Fragmento del texto:

::::

Archives: julio 2005

Narcisismos





Mis retratos manieristas

El fin de la política

Vivimos tiempos curiosos. Mi generación -que es la de la segunda mitad del siglo XX- es conocida como la generación de la crisis. Una crisis generacional y generalizada en diferentes campos: arte y medios, política y sociedad, economía y negocios, etc. Son los tiempos cuyo prefijo por excelencia es el post. Vivimos en la llamada postmodernidad, un momento de nuestra historia que supone un descreimiento respecto al tiempo que le ha precedido: la modernidad, la tradición, el orden y el progreso. Los países de primer mundo, en todo su avance material y sofisticación, experimentan hoy esa crisis.

::::

Filas almacenadas:
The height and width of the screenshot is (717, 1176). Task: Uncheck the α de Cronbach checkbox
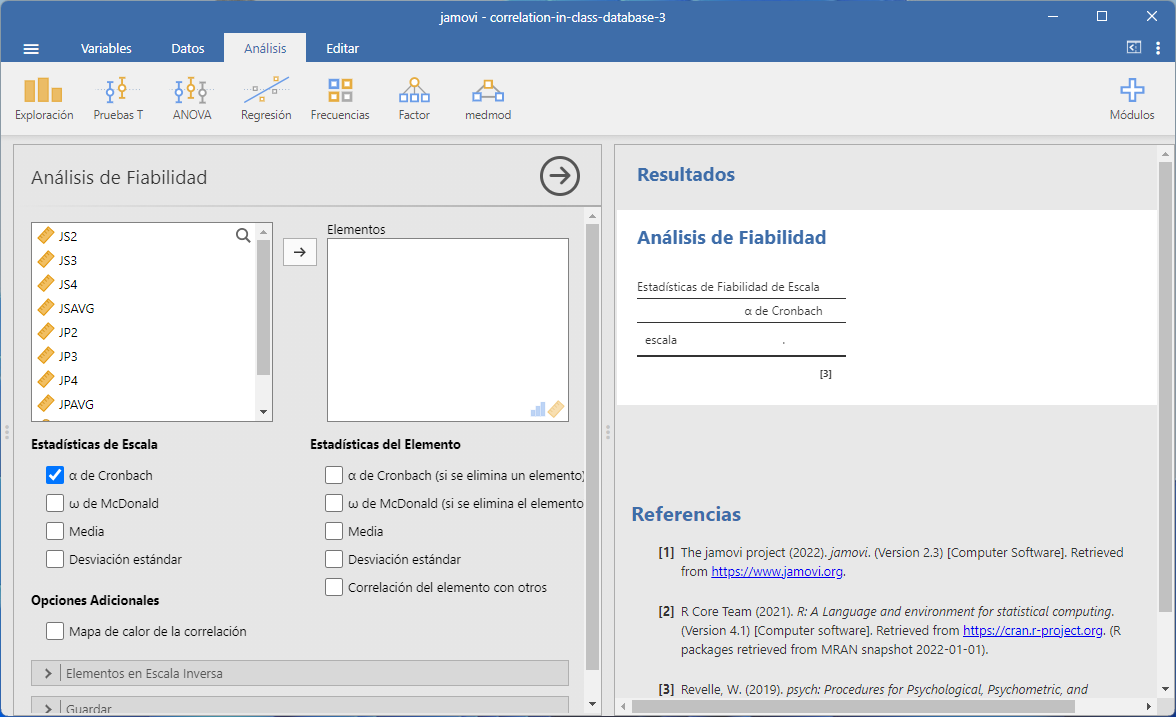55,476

::::

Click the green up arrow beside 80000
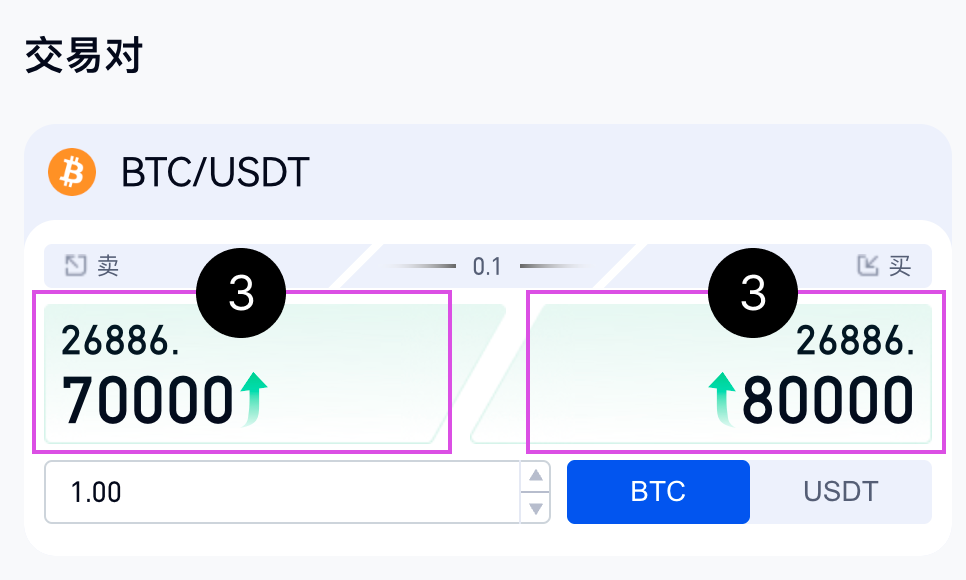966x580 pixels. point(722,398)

::::

Tareas:
1. Según el texto sobre el fin de la política, ¿cómo se conoce a la generación de la segunda mitad del siglo XX?
2. Transcribe del texto sobre el fin de la política el pasaje que va desde "Narcisismos" hasta "hoy esa crisis.", ambos incluidos.
3. Escribe lo que sigue en el texto sobre el fin de la política después de su última oración.

Respuestas del ejercicio:
1. Como la generación de la crisis.

2.
Narcisismos





Mis retratos manieristas

El fin de la política

Vivimos tiempos curiosos. Mi generación -que es la de la segunda mitad del siglo XX- es conocida como la generación de la crisis. Una crisis generacional y generalizada en diferentes campos: arte y medios, política y sociedad, economía y negocios, etc. Son los tiempos cuyo prefijo por excelencia es el post. Vivimos en la llamada postmodernidad, un momento de nuestra historia que supone un descreimiento respecto al tiempo que le ha precedido: la modernidad, la tradición, el orden y el progreso. Los países de primer mundo, en todo su avance material y sofisticación, experimentan hoy esa crisis.

3.
No obstante, México, y con él toda Latinoamérica, llega tarde a la historia. Cuando los teóricos norteamericanos (y algunos europeos) pregonan el fin de la historia, en nuestros países aún lidiamos con métodos y estrategias premodernas de acceder y ejercer el poder. Son curiosos nuestros tiempos: desde nuestro premodernidad hasta su postmodernidad. Son las crisis, con o sin modernidad.
De ahí a que la política como práctica social y vocación esté, por ende, también en crisis. Tal vez nosotros llegamos de distintas maneras a ese punto posmoderno: el descreimiento. No creemos, por instinto filosófico, en comunicados ni declaraciones de prensa, en informes judiciales o en promesas de campaña.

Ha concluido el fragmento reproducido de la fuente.